Di era sekarang dialog antarumat beragama masih minim dukungan. Sampai saat ini miss konsepsi dialog antarumat masih terjadi di kalangan masyarakat. Terdapat dugaan bahwa dialog antarumat adalah hanya sebagai sarana saling menonjolkan siapa yang lebih baik. Padahal jika dalam konteks agama, dengan adanya dialog antar umat membuat keyakinan agamanya lebih bertambah kuat.
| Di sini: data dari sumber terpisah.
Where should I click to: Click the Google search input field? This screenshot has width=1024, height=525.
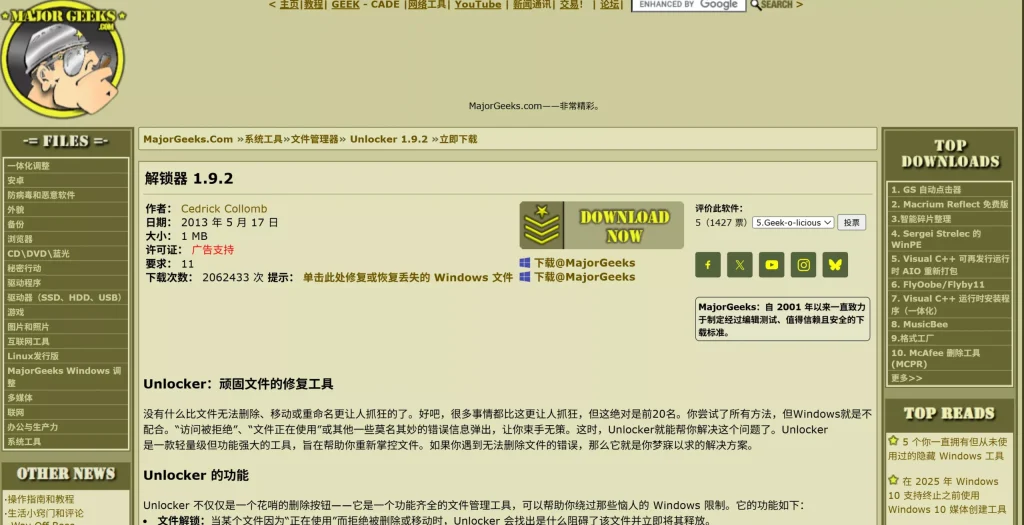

Bahwa perbincangan mengenai identitas lain bukan dalam rangka menyalahkan atau menebak siapa yang paling baik. Sebaliknya, dialog cross-culturalreligious justru untuk mempertegas garis keragaman yang mesti dirawat dan dilestarikan.

Upaya menciptakan kerukunan antarumat beragama bisa dimulai dari kesadaran diri sendiri. Kesadaran untuk terbuka dalam dialog diperlukan untuk siapa saja yang ingin menjalin pertemanan lintas budaya dan agama. Dialog antar umat beragama akan meminimalisir setiap umat beragama yang masih pada pemikiran logika biner ‘agama saya benar, jadi agama lain salah’. Sehingga dialog antarumat beragama merupakan salah satu cara untuk merawat keberagaman kerukunan Indonesia.

Yusup
Santri di Pondok Pesantren Al-Munawwir Krapyak, Mahasiswa Universitas Islam Negeri (UIN) Sunan Kalijaga, Yogyakarta.